A atriz Susan Sarandon, por exemplo, afirmou recentemente que votará na candidata do Partido Verde, Jill Stein, recusando-se a apoiar a democrata. "Não voto com minha vagina", afirmou à "BBC".

"Não importa que Hillary seja uma mulher. Importa que não é o nosso tipo de mulher", escreveu Molly Roberts, colunista da revista estudantil de Harvard. “Pode ser que Clinton seja uma mulher, mas também é branca, rica, privilegiada e heterossexual", completa.

“Clinton representa um tipo de feminismo neoliberal centrado em romper o teto de cristal. Isso significa eliminar os obstáculos que impedem mulheres mais bem privilegiadas, com boa formação e que já possuem grandes quantidade de capital cultural e de outro tipo, subir nos escalões governamentais e empresariais”, afirma Nancy Fraser, intelectual feminista.
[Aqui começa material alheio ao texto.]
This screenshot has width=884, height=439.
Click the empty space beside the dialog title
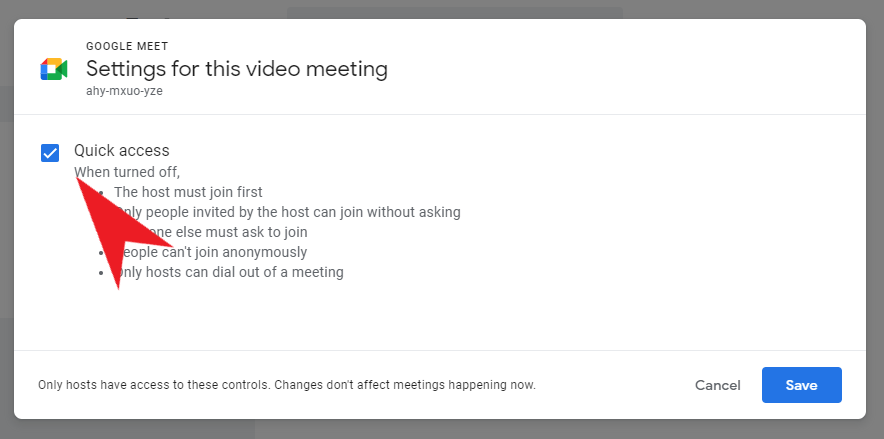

"As principais beneficiárias deste tipo de feminismo são majoritariamente mulheres privilegiadas, cuja possibilidade de ascender depende, em boa medida, do enorme grupo que se encarrega do serviço doméstico e do cuidado familiar, muito mal pago e muito precário, também formado por mulheres, sobretudo negras", completa.

Para a acadêmica Yasmin Nair, as feministas norte-americanas esperam que as políticas mulheres "tenham algo a dizer, e não simplesmente dependam de misoginia e incompetência de seus rivais".